--- START OF DATA SUPPLIED ---

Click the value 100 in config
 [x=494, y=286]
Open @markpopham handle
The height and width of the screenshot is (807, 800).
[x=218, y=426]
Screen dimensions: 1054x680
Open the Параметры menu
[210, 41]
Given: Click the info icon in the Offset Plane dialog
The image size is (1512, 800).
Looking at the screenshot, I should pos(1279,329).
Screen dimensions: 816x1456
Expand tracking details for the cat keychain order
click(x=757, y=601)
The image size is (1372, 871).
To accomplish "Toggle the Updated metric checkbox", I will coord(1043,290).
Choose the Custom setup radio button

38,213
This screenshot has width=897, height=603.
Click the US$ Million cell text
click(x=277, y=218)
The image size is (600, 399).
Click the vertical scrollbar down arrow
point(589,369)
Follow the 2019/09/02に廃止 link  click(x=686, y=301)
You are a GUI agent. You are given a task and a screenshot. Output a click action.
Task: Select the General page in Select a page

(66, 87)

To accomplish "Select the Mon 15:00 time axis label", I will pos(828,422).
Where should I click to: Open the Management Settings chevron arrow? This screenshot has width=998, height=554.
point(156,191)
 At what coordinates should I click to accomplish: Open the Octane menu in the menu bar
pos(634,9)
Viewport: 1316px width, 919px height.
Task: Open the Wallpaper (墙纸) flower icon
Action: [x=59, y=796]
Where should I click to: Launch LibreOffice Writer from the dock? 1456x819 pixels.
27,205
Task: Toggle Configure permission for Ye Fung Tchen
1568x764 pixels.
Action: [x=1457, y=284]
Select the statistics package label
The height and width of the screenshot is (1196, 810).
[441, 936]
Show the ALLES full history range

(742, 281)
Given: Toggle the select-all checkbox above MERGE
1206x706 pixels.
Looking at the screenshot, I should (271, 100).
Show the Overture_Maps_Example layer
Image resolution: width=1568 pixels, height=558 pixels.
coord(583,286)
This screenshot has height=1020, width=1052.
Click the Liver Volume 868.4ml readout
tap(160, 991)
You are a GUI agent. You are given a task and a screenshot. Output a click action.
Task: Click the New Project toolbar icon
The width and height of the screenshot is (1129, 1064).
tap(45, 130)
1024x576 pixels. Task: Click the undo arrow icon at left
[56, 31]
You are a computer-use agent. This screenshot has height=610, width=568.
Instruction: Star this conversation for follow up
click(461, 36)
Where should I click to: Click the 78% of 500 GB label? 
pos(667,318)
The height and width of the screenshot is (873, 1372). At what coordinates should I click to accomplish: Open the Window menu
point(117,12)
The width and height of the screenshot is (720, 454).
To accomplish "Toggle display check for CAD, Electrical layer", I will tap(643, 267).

--- END OF DATA SUPPLIED ---

EXERCISE BRIEF ▸ Revise all of the lines above so that every "Toggle" reads "Switch", keeping everything else the same.

SOLUTION TO THIS TASK ▸
Click the value 100 in config
 [x=494, y=286]
Open @markpopham handle
The height and width of the screenshot is (807, 800).
[x=218, y=426]
Screen dimensions: 1054x680
Open the Параметры menu
[210, 41]
Given: Click the info icon in the Offset Plane dialog
The image size is (1512, 800).
Looking at the screenshot, I should pos(1279,329).
Screen dimensions: 816x1456
Expand tracking details for the cat keychain order
click(x=757, y=601)
The image size is (1372, 871).
To accomplish "Switch the Updated metric checkbox", I will coord(1043,290).
Choose the Custom setup radio button

38,213
This screenshot has width=897, height=603.
Click the US$ Million cell text
click(x=277, y=218)
The image size is (600, 399).
Click the vertical scrollbar down arrow
point(589,369)
Follow the 2019/09/02に廃止 link  click(x=686, y=301)
You are a GUI agent. You are given a task and a screenshot. Output a click action.
Task: Select the General page in Select a page

(66, 87)

To accomplish "Select the Mon 15:00 time axis label", I will pos(828,422).
Where should I click to: Open the Management Settings chevron arrow? This screenshot has width=998, height=554.
point(156,191)
 At what coordinates should I click to accomplish: Open the Octane menu in the menu bar
pos(634,9)
Viewport: 1316px width, 919px height.
Task: Open the Wallpaper (墙纸) flower icon
Action: [x=59, y=796]
Where should I click to: Launch LibreOffice Writer from the dock? 1456x819 pixels.
27,205
Task: Switch Configure permission for Ye Fung Tchen
1568x764 pixels.
Action: [x=1457, y=284]
Select the statistics package label
The height and width of the screenshot is (1196, 810).
[441, 936]
Show the ALLES full history range

(742, 281)
Given: Switch the select-all checkbox above MERGE
1206x706 pixels.
Looking at the screenshot, I should (271, 100).
Show the Overture_Maps_Example layer
Image resolution: width=1568 pixels, height=558 pixels.
coord(583,286)
This screenshot has height=1020, width=1052.
Click the Liver Volume 868.4ml readout
tap(160, 991)
You are a GUI agent. You are given a task and a screenshot. Output a click action.
Task: Click the New Project toolbar icon
The width and height of the screenshot is (1129, 1064).
tap(45, 130)
1024x576 pixels. Task: Click the undo arrow icon at left
[56, 31]
You are a computer-use agent. This screenshot has height=610, width=568.
Instruction: Star this conversation for follow up
click(461, 36)
Where should I click to: Click the 78% of 500 GB label? 
pos(667,318)
The height and width of the screenshot is (873, 1372). At what coordinates should I click to accomplish: Open the Window menu
point(117,12)
The width and height of the screenshot is (720, 454).
To accomplish "Switch display check for CAD, Electrical layer", I will tap(643, 267).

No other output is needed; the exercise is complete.